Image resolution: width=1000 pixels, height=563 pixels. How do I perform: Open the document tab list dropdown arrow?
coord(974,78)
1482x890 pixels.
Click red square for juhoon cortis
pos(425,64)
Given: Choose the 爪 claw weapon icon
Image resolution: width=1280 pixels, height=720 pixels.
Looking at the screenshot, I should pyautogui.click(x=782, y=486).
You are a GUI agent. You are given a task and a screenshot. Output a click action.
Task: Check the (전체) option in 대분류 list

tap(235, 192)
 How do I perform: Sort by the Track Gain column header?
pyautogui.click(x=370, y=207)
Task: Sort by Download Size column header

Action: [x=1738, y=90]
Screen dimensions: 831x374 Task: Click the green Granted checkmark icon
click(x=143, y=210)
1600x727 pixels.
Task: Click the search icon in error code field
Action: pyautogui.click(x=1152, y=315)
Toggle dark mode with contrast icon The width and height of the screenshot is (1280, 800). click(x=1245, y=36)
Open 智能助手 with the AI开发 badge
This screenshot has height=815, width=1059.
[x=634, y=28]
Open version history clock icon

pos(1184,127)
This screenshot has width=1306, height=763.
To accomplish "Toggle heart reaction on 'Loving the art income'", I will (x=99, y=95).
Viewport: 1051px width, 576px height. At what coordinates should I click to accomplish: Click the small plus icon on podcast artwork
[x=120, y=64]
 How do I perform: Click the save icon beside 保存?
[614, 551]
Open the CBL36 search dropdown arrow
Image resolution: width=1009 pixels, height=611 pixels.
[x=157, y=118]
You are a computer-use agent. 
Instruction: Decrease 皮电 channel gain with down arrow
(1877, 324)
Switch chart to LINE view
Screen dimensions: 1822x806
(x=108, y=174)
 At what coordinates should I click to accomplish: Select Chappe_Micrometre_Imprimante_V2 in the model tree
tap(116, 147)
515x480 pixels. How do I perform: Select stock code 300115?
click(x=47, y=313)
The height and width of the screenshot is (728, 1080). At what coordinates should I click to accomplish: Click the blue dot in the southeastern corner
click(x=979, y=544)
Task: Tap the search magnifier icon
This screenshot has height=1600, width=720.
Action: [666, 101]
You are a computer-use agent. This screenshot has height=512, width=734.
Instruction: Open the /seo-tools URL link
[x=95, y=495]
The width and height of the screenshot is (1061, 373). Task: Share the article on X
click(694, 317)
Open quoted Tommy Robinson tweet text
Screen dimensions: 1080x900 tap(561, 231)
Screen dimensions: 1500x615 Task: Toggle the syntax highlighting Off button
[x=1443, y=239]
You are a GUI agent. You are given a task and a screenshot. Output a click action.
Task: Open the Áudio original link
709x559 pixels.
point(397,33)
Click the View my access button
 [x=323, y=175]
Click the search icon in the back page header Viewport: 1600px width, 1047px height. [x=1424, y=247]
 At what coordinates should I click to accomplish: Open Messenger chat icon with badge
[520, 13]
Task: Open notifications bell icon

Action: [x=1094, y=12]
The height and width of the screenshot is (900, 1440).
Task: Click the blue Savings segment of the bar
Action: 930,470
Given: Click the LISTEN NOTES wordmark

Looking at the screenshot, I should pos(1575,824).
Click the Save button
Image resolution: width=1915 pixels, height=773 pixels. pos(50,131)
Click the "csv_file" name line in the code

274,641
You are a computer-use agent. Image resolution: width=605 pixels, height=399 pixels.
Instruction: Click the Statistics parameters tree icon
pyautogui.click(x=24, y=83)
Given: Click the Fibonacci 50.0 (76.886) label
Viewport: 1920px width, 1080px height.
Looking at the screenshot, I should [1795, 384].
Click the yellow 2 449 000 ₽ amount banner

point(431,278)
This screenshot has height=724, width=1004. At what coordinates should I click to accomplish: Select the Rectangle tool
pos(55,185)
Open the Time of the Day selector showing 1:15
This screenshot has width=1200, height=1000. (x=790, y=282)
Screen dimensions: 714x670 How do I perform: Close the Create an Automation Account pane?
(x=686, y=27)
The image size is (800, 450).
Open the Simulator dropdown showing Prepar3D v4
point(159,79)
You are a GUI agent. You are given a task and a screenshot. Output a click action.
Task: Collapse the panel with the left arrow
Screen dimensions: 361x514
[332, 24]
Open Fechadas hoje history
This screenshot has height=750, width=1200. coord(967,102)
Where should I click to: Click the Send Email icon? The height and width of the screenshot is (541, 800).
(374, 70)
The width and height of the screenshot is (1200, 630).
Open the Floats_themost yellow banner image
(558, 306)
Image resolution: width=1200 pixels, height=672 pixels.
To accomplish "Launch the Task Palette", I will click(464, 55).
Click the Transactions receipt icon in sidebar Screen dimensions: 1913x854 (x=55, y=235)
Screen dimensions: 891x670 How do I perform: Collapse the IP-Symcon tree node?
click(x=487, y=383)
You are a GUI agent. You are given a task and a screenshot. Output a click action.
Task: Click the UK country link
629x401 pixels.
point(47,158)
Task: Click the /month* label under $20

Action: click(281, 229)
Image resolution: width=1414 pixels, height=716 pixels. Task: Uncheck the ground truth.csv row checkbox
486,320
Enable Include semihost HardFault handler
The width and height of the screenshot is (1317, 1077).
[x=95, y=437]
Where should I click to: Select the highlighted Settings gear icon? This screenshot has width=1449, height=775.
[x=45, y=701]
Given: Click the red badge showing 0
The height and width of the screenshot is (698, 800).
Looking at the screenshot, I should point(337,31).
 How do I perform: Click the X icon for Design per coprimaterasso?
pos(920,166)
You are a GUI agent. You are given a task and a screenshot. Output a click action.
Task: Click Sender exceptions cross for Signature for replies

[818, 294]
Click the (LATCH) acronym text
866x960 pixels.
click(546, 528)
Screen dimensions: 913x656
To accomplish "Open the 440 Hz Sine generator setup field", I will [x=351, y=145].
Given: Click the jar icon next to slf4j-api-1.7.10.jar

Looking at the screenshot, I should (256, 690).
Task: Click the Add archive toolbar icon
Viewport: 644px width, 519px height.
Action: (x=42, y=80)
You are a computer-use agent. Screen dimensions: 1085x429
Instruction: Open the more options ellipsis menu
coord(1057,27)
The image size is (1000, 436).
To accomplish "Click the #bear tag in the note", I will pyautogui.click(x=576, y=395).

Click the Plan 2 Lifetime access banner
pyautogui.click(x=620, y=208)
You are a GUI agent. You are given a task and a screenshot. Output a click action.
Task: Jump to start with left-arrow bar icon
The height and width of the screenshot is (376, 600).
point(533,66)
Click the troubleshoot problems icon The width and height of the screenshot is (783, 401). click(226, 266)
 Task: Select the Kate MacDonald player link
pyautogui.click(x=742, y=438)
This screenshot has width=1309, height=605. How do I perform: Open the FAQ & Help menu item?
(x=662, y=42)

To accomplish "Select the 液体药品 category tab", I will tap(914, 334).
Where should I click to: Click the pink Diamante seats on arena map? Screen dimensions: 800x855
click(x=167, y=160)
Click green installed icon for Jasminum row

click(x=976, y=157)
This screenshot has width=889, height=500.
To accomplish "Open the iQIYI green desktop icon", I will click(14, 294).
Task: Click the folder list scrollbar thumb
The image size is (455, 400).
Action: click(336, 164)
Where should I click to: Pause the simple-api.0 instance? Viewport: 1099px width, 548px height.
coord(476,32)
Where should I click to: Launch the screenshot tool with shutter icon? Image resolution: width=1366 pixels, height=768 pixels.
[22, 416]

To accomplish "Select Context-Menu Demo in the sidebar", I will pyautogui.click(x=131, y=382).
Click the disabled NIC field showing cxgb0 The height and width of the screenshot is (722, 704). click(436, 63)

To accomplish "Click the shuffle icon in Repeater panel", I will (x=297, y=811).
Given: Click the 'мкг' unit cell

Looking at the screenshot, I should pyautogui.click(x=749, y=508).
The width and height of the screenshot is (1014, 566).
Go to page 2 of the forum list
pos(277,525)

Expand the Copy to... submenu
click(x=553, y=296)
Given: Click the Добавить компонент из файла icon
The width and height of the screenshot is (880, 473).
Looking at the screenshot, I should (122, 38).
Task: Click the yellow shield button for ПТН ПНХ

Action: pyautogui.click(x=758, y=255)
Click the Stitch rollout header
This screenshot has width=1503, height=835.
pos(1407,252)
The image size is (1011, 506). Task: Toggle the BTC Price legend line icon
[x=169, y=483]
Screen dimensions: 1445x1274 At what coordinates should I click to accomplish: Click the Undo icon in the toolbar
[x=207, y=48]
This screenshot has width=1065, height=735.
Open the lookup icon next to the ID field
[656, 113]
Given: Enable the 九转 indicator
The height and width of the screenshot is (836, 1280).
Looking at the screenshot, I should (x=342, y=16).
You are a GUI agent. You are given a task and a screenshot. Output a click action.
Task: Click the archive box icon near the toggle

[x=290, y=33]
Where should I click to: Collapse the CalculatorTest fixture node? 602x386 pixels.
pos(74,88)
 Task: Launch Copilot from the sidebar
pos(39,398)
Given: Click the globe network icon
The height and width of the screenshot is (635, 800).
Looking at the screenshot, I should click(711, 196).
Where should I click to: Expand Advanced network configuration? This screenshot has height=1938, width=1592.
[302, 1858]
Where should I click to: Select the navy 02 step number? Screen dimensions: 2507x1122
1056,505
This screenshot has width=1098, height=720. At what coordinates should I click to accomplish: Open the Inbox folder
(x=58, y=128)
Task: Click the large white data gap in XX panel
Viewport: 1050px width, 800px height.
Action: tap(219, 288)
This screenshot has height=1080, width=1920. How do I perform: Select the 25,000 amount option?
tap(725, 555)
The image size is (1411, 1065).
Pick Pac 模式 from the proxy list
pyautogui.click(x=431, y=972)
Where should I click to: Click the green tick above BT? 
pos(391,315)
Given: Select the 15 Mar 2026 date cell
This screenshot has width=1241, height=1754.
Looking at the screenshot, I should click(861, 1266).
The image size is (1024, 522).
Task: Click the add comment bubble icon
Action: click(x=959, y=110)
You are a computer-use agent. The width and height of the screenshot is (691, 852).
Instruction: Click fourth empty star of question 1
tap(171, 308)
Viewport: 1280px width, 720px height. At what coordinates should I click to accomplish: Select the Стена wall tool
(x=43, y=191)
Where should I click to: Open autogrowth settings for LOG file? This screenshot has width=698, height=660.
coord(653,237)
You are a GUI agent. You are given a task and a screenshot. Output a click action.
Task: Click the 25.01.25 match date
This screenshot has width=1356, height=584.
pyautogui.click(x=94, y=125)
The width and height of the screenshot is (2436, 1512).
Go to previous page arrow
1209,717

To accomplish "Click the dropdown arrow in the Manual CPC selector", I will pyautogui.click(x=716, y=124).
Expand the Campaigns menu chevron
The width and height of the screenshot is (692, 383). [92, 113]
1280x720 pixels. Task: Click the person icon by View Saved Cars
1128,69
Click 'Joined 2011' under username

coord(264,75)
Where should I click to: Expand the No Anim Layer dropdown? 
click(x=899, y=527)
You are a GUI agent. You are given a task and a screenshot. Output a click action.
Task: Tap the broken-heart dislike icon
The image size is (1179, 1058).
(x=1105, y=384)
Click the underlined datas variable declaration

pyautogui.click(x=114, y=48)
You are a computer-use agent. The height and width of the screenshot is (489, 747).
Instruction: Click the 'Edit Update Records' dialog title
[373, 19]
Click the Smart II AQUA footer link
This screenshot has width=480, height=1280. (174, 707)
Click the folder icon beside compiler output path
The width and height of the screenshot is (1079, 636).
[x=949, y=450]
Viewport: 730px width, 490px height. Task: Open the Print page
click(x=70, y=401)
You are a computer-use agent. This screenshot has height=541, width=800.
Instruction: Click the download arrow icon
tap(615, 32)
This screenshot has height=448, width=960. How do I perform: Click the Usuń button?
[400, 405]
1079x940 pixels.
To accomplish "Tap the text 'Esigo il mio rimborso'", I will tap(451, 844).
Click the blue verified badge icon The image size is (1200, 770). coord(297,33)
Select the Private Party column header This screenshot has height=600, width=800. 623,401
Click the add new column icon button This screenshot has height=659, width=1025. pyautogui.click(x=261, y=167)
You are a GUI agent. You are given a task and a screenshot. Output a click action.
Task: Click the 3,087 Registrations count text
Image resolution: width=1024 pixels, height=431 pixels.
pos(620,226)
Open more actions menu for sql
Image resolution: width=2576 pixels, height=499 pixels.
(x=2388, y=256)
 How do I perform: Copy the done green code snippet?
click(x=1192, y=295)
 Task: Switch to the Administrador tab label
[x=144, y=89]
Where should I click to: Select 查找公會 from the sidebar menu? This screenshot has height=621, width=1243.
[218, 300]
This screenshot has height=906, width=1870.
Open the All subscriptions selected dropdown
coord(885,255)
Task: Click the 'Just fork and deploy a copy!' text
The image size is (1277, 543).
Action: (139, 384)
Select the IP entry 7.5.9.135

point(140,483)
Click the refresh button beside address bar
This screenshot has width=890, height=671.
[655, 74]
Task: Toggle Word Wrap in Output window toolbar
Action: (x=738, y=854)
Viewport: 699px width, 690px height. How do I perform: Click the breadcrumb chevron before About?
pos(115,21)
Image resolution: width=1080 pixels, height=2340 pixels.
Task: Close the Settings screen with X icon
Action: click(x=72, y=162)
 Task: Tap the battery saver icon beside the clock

→ Task: Exactly as they appear above, output the lines of the data from the first through the one that contains "Given: Choose the 爪 claw weapon icon", and only those lines.

→ Result:
Image resolution: width=1000 pixels, height=563 pixels. How do I perform: Open the document tab list dropdown arrow?
coord(974,78)
1482x890 pixels.
Click red square for juhoon cortis
pos(425,64)
Given: Choose the 爪 claw weapon icon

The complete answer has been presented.